[START OF Working data]

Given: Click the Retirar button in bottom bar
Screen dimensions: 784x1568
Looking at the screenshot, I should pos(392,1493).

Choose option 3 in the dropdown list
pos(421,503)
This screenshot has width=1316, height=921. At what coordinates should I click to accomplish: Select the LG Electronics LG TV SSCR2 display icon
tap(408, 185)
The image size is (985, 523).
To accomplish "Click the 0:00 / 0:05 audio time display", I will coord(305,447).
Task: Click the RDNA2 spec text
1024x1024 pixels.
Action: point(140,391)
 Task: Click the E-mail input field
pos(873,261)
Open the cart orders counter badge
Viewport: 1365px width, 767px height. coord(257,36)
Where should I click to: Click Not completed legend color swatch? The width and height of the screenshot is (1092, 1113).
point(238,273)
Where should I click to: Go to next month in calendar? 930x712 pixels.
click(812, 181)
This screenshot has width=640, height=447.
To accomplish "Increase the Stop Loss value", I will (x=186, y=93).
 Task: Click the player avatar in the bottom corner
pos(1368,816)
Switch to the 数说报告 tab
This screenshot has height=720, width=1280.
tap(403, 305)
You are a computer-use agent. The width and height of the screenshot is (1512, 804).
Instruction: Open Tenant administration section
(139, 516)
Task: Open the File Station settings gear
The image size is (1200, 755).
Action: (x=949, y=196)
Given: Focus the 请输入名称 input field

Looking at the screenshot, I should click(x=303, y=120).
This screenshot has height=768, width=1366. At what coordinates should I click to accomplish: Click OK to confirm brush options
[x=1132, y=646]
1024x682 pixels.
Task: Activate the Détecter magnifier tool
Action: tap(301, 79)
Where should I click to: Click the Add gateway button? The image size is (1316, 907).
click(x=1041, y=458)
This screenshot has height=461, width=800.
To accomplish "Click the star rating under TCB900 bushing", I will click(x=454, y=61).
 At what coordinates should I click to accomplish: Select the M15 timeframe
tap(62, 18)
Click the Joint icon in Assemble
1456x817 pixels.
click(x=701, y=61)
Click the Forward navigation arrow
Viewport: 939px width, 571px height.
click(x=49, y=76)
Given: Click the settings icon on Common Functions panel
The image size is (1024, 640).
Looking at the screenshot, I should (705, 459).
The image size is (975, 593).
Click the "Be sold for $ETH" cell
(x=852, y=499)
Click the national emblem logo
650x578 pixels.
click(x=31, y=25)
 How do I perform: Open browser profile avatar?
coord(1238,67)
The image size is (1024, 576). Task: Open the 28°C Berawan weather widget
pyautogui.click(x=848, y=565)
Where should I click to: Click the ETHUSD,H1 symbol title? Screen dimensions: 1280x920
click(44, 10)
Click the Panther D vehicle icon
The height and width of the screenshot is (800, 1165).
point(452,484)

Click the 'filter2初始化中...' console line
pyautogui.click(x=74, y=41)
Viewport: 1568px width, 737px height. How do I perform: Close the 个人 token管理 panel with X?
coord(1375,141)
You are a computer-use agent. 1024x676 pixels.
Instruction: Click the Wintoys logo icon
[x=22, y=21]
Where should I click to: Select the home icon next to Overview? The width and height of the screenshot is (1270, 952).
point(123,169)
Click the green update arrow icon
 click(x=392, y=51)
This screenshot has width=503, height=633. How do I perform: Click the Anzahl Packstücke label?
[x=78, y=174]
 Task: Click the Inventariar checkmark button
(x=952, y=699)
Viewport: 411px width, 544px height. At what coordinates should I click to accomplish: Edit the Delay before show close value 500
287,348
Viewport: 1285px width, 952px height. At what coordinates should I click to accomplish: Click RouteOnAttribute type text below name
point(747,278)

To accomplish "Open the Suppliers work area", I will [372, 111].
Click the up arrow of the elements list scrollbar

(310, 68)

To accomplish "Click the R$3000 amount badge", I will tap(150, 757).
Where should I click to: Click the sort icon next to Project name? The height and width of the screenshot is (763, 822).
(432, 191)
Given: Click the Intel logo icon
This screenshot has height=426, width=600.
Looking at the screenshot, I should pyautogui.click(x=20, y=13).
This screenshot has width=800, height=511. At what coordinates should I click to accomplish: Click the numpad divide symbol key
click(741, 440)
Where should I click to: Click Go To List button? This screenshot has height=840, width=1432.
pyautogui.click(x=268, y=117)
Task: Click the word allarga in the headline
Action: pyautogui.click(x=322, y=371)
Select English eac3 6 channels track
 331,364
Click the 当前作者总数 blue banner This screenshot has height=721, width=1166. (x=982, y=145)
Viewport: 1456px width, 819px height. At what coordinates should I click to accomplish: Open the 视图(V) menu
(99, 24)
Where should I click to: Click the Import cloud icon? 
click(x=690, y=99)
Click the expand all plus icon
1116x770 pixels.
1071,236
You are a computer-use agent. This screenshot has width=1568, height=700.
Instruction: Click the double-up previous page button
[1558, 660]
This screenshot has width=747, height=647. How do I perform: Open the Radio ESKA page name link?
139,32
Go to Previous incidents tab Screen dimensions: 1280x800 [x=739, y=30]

[END OF Working data]

* Aim:
Gather every line of the items above that contains the word "display", and copy each of those lines in full.

* Solution to the problem:
This screenshot has width=1316, height=921. At what coordinates should I click to accomplish: Select the LG Electronics LG TV SSCR2 display icon
To accomplish "Click the 0:00 / 0:05 audio time display", I will coord(305,447).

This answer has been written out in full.